▸ PROBLEM SET
1. In the article about the Senate megabill, what did Sen. Joni Ernst say after a constituent warned that people would die from GOP health care cuts?
2. From the article about the Senate megabill, copy the stretch from "As NOTUS reported" through "Andy Beshear wrote.".

▸ TEXT FOR ANALYSIS
As the Senate moves forward with plans to vote on the party’s domestic policy megabill — the inaptly named One Big Beautiful Bill Act — there are a handful of GOP members who haven’t said yet how they intend to vote on the legislation. Take Sen. Thom Tillis, for example.
As NBC News reported, the North Carolina Republican this week circulated a document to his GOP colleagues during a closed-door meeting “outlining how the Medicaid provisions in their sweeping domestic policy bill could hurt states, particularly red ones.” Tillis’ concerns are rooted in reality: His party’s proposed reconciliation package intends to impose brutal cuts to the Medicaid program, and GOP strongholds are among the states poised to suffer most.
At the same intraparty meeting, according to Punchbowl News, Sen. Mitch McConnell of Kentucky, the former Republican leader, gave a short speech saying “failure is not an option” on the bill, before reportedly adding, “I know a lot of us are hearing from people back home about Medicaid. But they’ll get over it.”
As NOTUS reported soon after, Democrats wasted no time in pouncing on the apparent rhetoric.
‘That’s apparently the closing message from Senate Republicans before they vote to take away health care from millions of Americans — all to pay for tax cuts for billionaires. Unbelievable,’ Sen. Chris Van Hollen wrote on X. ‘These Medicaid cuts will kick 16 million Americans off their health care, close rural hospitals—forcing people to drive hours just to see their doctor—and gut funding for long term care for our seniors. No Sen McConnell, our people will not ‘get over it,’’ Kentucky Gov. Andy Beshear wrote.
There’s no recording of McConnell’s comment at the meeting, so it’s impossible to get a sense of the context, but the Kentucky Republican’s office hasn’t denied that he said it. Rather, a McConnell spokesperson told Punchbowl that the senator “was speaking about the people who are abusing Medicaid — the able-bodied Americans who should be working.”
Or put another way, the party is cutting Medicaid, despite protestations to the contrary, and the Americans who will lose their health security are just freeloaders who’ll simply “get over it.”
These developments come roughly a month after Sen. Joni Ernst tried to defend her party’s far-right bill after one of her constituents said that people would die as a result of GOP health care cuts. It was at that point when the Iowa Republican said, “Well, we are all going to die” — a line she proceeded to defend as her comment generated a national controversy.
The parallels were not lost on Democrats.
“‘They’ll get over it’ ‘We are all going to die,’” Sen. Ruben Gallego wrote online. “Republicans don’t care if you die as long as they get their billionaire tax cuts.”
McConnell, it’s worth emphasizing, has said he’ll retire next year after a lengthy career on Capitol Hill, which means he need not worry about facing a backlash from voters. Tillis, however, will be on the 2026 ballot, as will some of his Republican colleagues, as well as every member of the GOP-led House.
If these lawmakers work from the assumption that the American public will “get over” health care cuts to fund tax breaks for the wealthy, they are taking an enormous risk with their own careers, among other things.

▸ PROVIDED MATERIAL
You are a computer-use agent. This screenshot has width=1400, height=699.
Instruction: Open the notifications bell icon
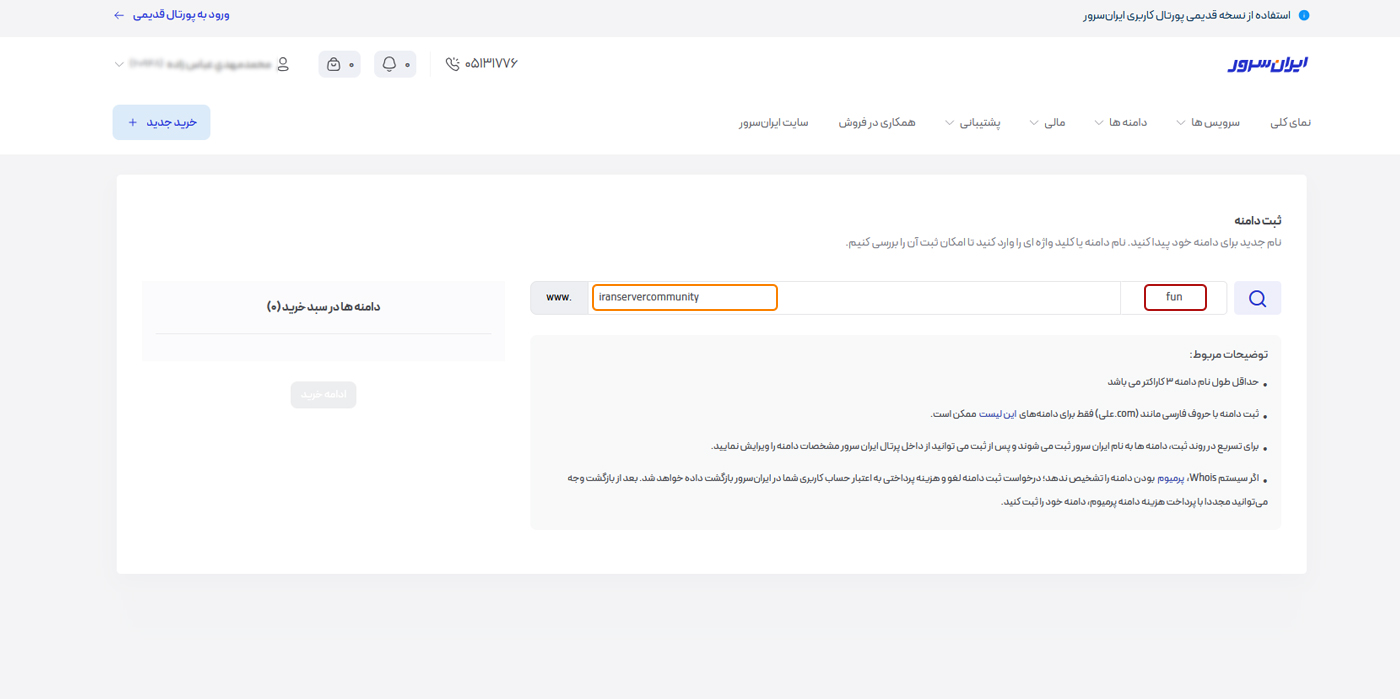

▸ SOLUTION SET
1. "Well, we are all going to die."

2.
As NOTUS reported soon after, Democrats wasted no time in pouncing on the apparent rhetoric.
‘That’s apparently the closing message from Senate Republicans before they vote to take away health care from millions of Americans — all to pay for tax cuts for billionaires. Unbelievable,’ Sen. Chris Van Hollen wrote on X. ‘These Medicaid cuts will kick 16 million Americans off their health care, close rural hospitals—forcing people to drive hours just to see their doctor—and gut funding for long term care for our seniors. No Sen McConnell, our people will not ‘get over it,’’ Kentucky Gov. Andy Beshear wrote.